DSM's second ground for dismissing the First Counterclaim is that Honeywell's allegations of noninfringement are insufficient to withstand DSM's motion to dismiss under conventional pleading standards. The same pleading standards from Iqbal and Twombly that apply to claims are equally applicable to counterclaims. IOENGINE, LLC v. PayPal Holdings, Inc., No. 18-452, 2019 WL 2121395, at *2 (D. Del. May 15, 2019) (“Courts use the same standard in ruling on a motion to dismiss a counterclaim under Rule 12(b)(6) as they do in assessing a claim in a complaint.”) (quoting Princeton Digital Image Corp. v. Konami Digital Ent. Inc., No. 12-1461, 2017 WL 239326, at *5 n.12 (D. Del. Jan. 19, 2017)); Goddard Sys., Inc. v. Gondal, No. 17-1003, 2018 WL 1513018, at *4 (D. Del. Mar. 27, 2018) (same); Tonal Sys., Inc. v. ICON Health & Fitness, Inc., No. 20-1197, 2021 WL 1785072, at *2 (D. Del. May 5, 2021) (same); Security Profiling, LLC v. Trend Micro Am., Inc., No. 6:16-DV-1165, 2017 WL 5150682, at *4 (E.D. Tex. Mar. 21, 2017) (same). Contrary to DSM's assertion, however, the allegations in Honeywell's First Counterclaim and in the accompanying text of Honeywell's “Answer to Plaintiffs' Complaint, Defenses, and Counterclaims,” Dkt. No. 30, are sufficient to satisfy the Iqbal and Twombly pleading standards.

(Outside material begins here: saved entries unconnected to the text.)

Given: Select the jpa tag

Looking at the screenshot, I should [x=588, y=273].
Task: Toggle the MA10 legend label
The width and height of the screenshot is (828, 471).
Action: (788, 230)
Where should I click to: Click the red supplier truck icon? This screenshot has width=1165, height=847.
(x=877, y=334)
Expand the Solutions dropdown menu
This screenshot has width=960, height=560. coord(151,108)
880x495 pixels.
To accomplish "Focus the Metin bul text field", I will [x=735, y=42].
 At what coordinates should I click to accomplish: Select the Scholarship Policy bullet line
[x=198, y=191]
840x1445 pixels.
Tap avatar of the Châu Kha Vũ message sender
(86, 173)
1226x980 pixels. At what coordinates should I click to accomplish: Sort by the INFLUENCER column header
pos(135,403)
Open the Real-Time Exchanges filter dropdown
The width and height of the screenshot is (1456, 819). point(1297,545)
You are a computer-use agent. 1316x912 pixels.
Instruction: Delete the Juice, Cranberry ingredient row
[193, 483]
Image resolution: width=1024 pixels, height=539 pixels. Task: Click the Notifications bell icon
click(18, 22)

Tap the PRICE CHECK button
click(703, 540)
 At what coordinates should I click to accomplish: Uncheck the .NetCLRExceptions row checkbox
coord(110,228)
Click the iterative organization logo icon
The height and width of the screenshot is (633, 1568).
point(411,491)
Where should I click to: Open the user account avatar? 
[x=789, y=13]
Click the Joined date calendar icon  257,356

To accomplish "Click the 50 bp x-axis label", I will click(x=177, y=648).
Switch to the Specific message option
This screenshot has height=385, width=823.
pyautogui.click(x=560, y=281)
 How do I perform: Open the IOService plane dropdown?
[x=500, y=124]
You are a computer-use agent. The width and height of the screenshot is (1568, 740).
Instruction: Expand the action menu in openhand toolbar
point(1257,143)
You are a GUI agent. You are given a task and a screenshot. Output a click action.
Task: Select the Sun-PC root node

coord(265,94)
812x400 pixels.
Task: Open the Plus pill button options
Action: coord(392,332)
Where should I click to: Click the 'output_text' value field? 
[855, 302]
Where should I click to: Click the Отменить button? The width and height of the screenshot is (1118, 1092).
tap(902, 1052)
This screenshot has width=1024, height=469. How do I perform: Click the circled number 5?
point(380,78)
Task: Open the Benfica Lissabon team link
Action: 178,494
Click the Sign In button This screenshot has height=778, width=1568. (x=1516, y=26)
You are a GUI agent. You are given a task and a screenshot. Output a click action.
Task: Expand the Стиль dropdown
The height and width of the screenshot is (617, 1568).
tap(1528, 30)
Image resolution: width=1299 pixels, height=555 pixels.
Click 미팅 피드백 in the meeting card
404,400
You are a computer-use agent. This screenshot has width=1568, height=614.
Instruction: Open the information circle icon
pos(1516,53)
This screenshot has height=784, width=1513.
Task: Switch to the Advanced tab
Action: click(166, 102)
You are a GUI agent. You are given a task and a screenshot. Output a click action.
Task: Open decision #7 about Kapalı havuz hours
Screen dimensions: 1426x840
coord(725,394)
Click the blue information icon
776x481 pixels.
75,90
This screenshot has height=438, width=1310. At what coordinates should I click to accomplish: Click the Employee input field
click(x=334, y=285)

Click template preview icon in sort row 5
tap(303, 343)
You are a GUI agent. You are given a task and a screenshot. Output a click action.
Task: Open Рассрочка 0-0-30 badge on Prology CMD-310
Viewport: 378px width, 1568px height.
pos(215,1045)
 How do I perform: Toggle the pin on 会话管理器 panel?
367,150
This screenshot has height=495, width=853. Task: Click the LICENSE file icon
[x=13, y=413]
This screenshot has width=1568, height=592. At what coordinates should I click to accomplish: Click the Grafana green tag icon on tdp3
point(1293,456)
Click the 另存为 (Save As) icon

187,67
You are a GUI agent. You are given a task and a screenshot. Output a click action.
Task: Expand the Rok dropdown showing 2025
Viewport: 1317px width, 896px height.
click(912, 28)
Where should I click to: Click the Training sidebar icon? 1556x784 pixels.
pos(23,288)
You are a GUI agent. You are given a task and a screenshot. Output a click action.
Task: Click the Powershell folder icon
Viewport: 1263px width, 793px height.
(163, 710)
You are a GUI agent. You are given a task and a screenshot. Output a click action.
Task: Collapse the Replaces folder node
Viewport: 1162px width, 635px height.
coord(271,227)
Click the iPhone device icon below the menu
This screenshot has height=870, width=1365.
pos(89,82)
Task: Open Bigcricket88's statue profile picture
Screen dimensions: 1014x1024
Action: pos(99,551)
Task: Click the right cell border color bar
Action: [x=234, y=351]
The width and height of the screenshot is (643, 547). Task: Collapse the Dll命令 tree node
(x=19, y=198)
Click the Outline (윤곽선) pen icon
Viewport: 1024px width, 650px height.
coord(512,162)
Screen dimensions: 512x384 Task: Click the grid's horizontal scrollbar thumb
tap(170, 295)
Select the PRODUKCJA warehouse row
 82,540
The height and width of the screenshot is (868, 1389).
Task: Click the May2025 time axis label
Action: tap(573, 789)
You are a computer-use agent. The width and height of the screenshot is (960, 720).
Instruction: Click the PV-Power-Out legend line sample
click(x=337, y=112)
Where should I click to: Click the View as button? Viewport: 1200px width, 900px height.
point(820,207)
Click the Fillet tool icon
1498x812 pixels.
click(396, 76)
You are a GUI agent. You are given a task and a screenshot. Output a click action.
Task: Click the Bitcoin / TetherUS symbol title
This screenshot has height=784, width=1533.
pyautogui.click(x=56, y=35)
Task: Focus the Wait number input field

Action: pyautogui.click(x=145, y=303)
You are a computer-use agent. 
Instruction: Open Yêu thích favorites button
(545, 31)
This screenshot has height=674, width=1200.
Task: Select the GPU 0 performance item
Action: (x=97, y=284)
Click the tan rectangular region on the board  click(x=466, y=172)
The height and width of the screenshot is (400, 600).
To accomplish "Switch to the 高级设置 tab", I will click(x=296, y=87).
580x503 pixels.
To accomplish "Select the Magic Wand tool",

With respect to the issue of infringement, Honeywell's pleading is not limited to a “formulaic recitation” of the elements of infringement or a “mere conclusory statement” that Honeywell does not infringe the '532 patent, as DSM contends. Instead, Honeywell identifies the grounds for its noninfringement allegations with at least some specificity. In particular, Honeywell notes that during prosecution of the '532 patent, DSM had to add certain limitations in order to avoid the prior art and obtain the patent. Those limitations were to a multi-filament yarn containing (1) UHMWPE of a specific intrinsic viscosity, (2) a specific weight to an inorganic chromium oxide-containing pigment, (3) a residual spin solvent of less than about 500 parts per million, and (4) less than 1000 parts per million of other constituents. See Dkt. No. 30, at 13. Honeywell asserts that its SPECTRA BIO Blue products “do not include the specific limitations of the claims that DSM had to add during the prosecution of its patent at the PTO in order to avoid the disclosure of the prior art identified by the USPTO.” Dkt. No. 30 at 13; see also id. at 17. Honeywell denies that it makes, uses, sells, or offers to sell “[a] colored multi-filament yarn comprising filaments that have been obtained by gel spinning a mixture containing ultra-high molecular weight polyethylene (UHMwPE) having an intrinsic viscosity (IV) of between about 8 and 40 dl/g, a spin solvent and a pigment, wherein the filaments consist of UHMwPE, between 0.1 and 7.0 wt. % of an inorganic chromium oxide-containing pigment, a residual amount of spin solvent of less than about 500 ppm, and less than 1000 ppm of further constituents.” Id. at 24; see also id. at 18.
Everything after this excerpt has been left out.